TASKS TO COMPLETE
1 > Translate into Spanish this sentence from the article on OSHA penalty enforcement: "The policy it alters, published in 1990, applied only to willful citations."
2 > Extend the article on OSHA penalty enforcement below, picking up right after its final sentence.

EXCERPT PROVIDED
──────────────────────────────
OSHA enforcement change puts teeth in penalties for serious violations

By Larry StewartFebruary 01, 2023

(Photo: Reuters Connect)

The U.S. Department of Labor changed enforcement guidance to allow higher OSHA fines with intent to discourage employers from repeatedly exposing workers to life-threatening hazards.

Occupational Safety and Health Administration regional and area administrators now have discretion to apply “instance-by-instance citations” penalty adjustments in appropriate cases to achieve a deterrent effect. The policy it alters, published in 1990, applied only to willful citations.

In a memorandum on the new guidance, OSHA says it “believes that a more expansive application of instance-by-instance citations will incentivize employers to proactively prevent workplace fatalities and injuries and provide OSHA another tool to use on its mission to ensure safe and healthful working conditions for America’s workforce.”

The so-called IBI citations can now be applied to cases the agency identifies “high-gravity” serious violations of OSHA standards specific to certain conditions where the language of the rule supports a citation for each instance of non-compliance. These conditions include:

  • falls
  • trenching
  • machine guarding
  • permit-required confined space
  • respiratory protection
  • cases with other-than-serious violations specific to recordkeeping
  • lockout/tagout

A decision to use IBI citations should normally be based on consideration of one or more of these factors:

  • The employer has received a willful, repeat, or failure-to-abate violation within the past five years where that classification is current.
──────────────────────────────
Dataset excerpts

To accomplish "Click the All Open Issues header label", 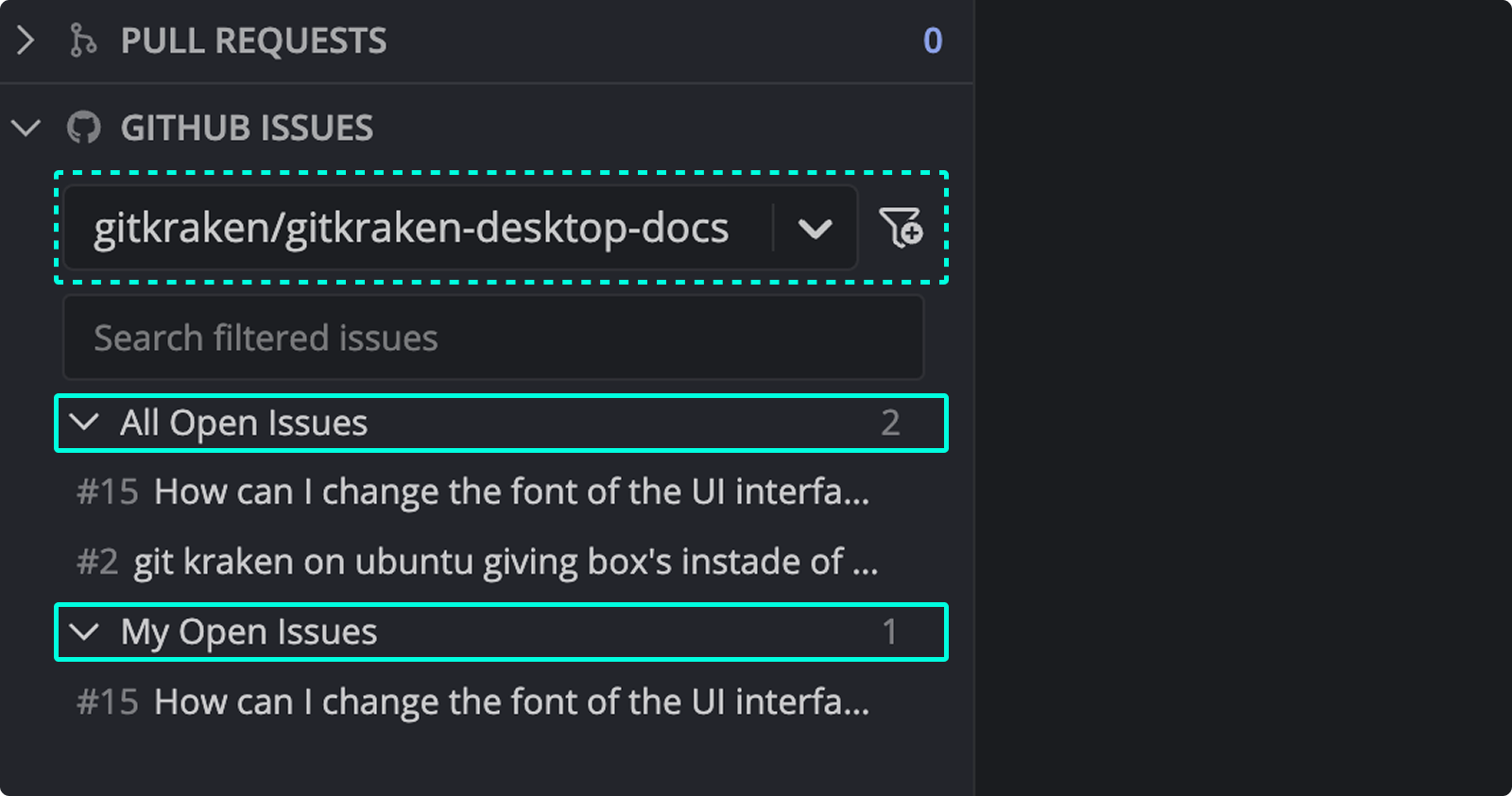I will click(242, 424).
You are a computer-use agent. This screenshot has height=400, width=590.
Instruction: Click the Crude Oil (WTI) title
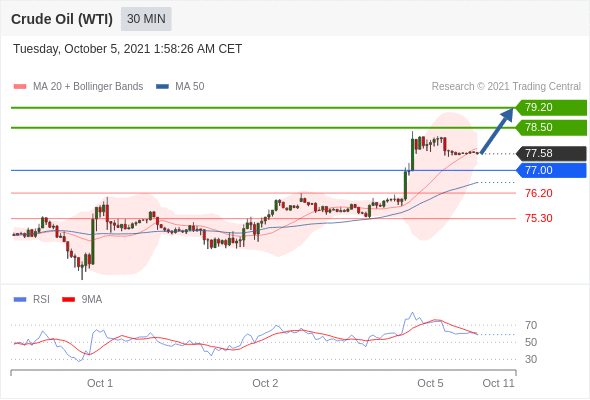(x=62, y=19)
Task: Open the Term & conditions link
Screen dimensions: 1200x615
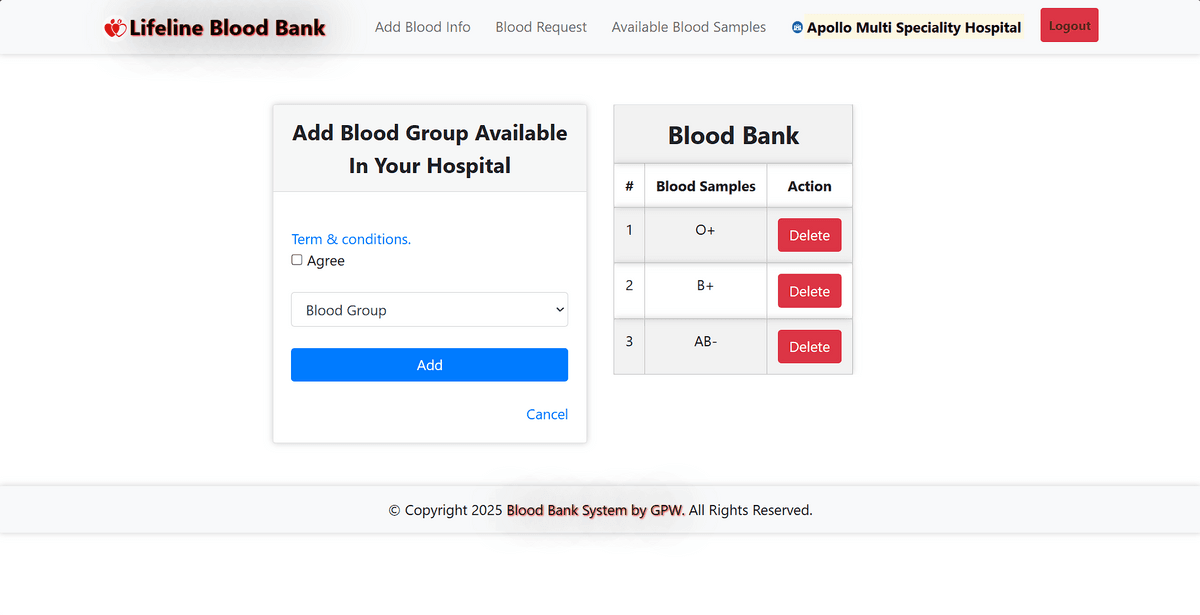Action: (x=351, y=239)
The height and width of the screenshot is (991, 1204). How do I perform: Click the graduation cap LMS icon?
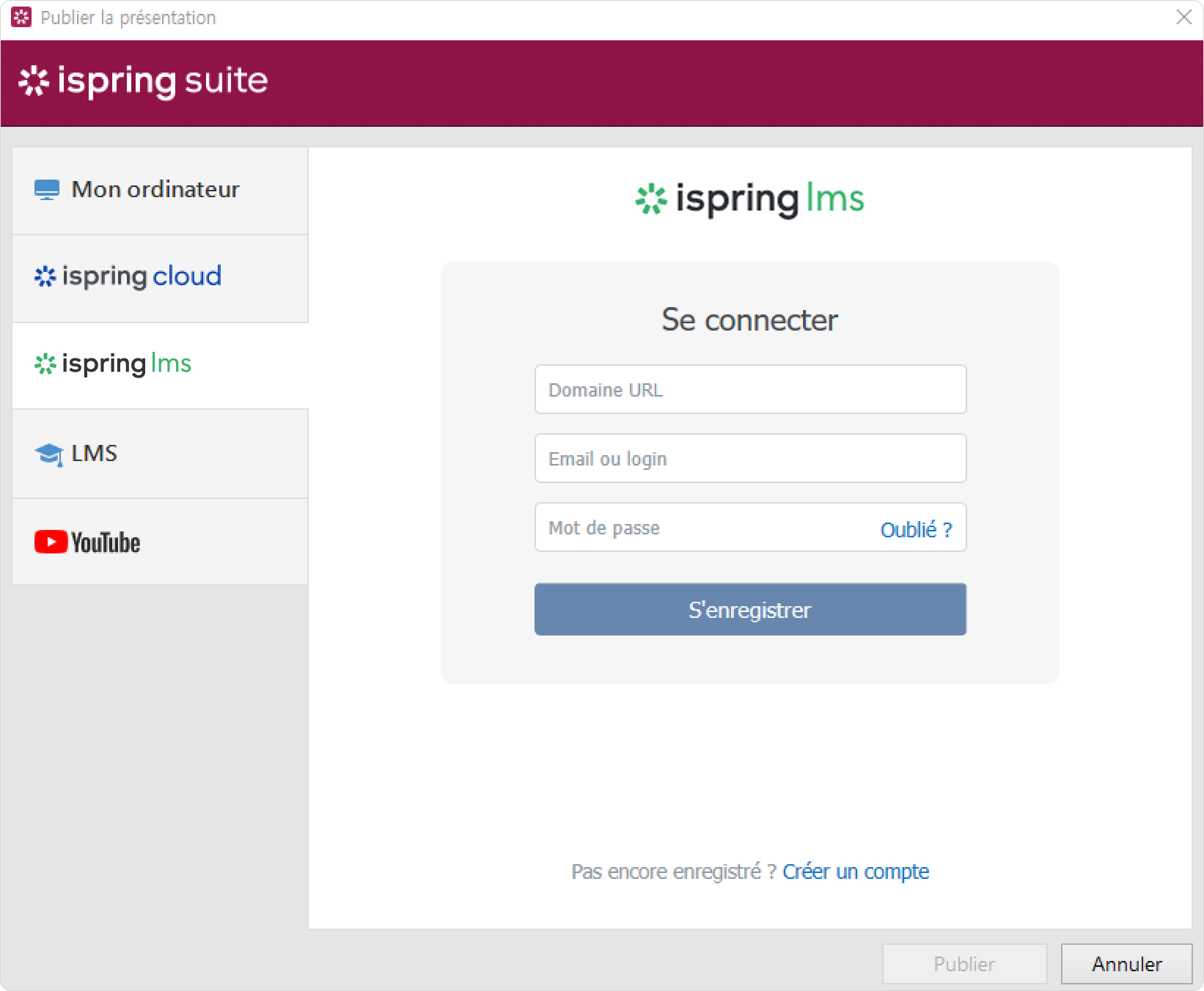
──────────────────────────────
EXERCISE ANSWERS
1 > La política que modifica, publicada en 1990, se aplicaba únicamente a las citaciones por infracciones deliberadas.

2 >
  • The employer has failed to report a fatality, inpatient hospitalization, amputation, or loss of an eye pursuant to the requirements of 29 CFR 1904.39.
  • The proposed citations are related to a fatality/catastrophe.
  • The proposed recordkeeping citations are related to injury or illness(es) that occurred as a result of a serious hazard.

Instance-by-instance citations may be applied when the text of the relevant standard allows (such as per machine, location, entry, or employee), and when instances of violation can’t be abated by a single method.

The change is intended to ensure OSHA personnel are applying the full authority of the Occupational Safety and Health Act where increased citations are needed to encourage compliance. The new guidance covers enforcement activity in general industry, agriculture, maritime and construction industries.

The new guidance becomes effective on March 27, 2023. The current policy has been in place since 1990 and applies only to egregious willful citations.

In a second action, OSHA is reminding its Regional Administrators and Area Directors of their authority not to group violations, and instead cite them separately to more effectively encourage employers to comply with the intent of the OSH Act.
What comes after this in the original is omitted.